Strict social-distancing protocols and stay-at-home orders meant 63 percent of young people were experiencing “substantial symptoms of anxiety and depression,” according to a study conducted by the Center of Disease Control in June 2020. Another survey of 950 Americans, conducted by the Making Caring Common Project out of the Harvard Graduate School of Education in October 2020, found that 61 percent of young adults were experiencing “serious loneliness.”
Our school should be prioritizing recovery from this widespread loneliness and providing opportunities for students to rebuild their community. However, amid students scrambling to rebuild connections, the high school administration has unfortunately decided to postpone the largely-anticipated annual Powerpuff, the all-girls football game.
In order to develop a supportive and united community, it is vital that our school maintains the strong school spirit that existed before the pandemic. Without school spirit, there will not only be a lack of involvement in the community, but students will feel disconnected from their peers and experience loneliness similar to that felt at the start of the COVID-19 pandemic.

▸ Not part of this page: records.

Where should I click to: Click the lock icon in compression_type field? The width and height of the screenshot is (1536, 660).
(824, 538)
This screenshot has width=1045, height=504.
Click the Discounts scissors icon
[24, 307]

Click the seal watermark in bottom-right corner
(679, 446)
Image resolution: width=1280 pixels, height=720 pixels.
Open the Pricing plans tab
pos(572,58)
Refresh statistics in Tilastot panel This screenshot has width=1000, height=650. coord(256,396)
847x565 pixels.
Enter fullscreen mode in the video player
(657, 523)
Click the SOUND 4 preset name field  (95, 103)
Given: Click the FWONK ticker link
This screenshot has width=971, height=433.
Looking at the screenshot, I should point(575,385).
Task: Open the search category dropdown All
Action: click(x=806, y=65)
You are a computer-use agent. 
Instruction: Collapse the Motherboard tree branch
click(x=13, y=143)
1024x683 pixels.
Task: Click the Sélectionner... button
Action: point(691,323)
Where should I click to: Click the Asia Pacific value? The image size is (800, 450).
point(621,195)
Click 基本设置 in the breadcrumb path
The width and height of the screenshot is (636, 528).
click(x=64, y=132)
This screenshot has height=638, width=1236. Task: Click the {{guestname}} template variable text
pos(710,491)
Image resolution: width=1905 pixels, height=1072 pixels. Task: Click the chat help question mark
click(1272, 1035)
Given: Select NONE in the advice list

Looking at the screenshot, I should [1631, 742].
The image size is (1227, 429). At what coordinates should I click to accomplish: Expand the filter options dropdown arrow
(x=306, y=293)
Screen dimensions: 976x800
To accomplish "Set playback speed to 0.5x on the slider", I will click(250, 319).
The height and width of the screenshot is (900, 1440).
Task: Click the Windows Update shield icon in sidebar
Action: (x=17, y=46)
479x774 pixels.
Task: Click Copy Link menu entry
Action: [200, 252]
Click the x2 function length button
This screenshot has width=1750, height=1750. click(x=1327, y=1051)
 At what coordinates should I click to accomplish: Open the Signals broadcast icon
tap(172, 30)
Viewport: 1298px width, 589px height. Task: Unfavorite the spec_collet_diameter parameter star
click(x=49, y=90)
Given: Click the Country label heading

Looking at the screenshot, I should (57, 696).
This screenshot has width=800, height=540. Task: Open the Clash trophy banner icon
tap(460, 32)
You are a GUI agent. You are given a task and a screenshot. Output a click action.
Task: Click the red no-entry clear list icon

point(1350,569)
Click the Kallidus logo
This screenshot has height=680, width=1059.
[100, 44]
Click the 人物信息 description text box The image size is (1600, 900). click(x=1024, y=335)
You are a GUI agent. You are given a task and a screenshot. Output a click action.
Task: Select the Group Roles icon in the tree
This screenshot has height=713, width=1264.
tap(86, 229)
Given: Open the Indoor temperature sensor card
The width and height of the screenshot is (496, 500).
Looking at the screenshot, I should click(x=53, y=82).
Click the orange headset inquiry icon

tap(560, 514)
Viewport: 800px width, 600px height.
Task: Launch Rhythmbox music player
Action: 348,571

The postponement of Powerpuff and the ongoing global pandemic have contributed to the lack of unity within our high school. It has been over 660 days since our last school-wide assembly, which was our annual Martin Luther King Jr. assembly, in January of 2020. The Class of 2022 did not have a semi-formal dance last year, the Class of 2024 has never experienced Powerpuff and the class of 2025 has yet to experience any school-wide events.
A lack of school spirit can cause students to feel distant from their community. In a survey of over 1,000 students in 2014, The Harris Poll found that 70 percent of students who had high levels of school spirit felt happier, more confident and were more involved in their communities.
The lack of community-building events has allowed connections between students and the school community to remain detached and has increased divisions within and across grade levels. Students in three out of the four grade levels began their high school experiences in a separate freshman building.
By postponing Powerpuff until the spring at the earliest, the administration is making a significant mistake. Powerpuff is an excellent opportunity for students to come together and celebrate school spirit; students get to know one another by bonding over the shared experience of training for and playing during Powerpuff, and the wider community has the shared experience of experiencing Powerpuff together.
After two years since the last Powerpuff, waiting even longer to bring the community together will only further divide our school. While the administration’s decision must presumably come with reason, it also comes at the great cost of school spirit and unity.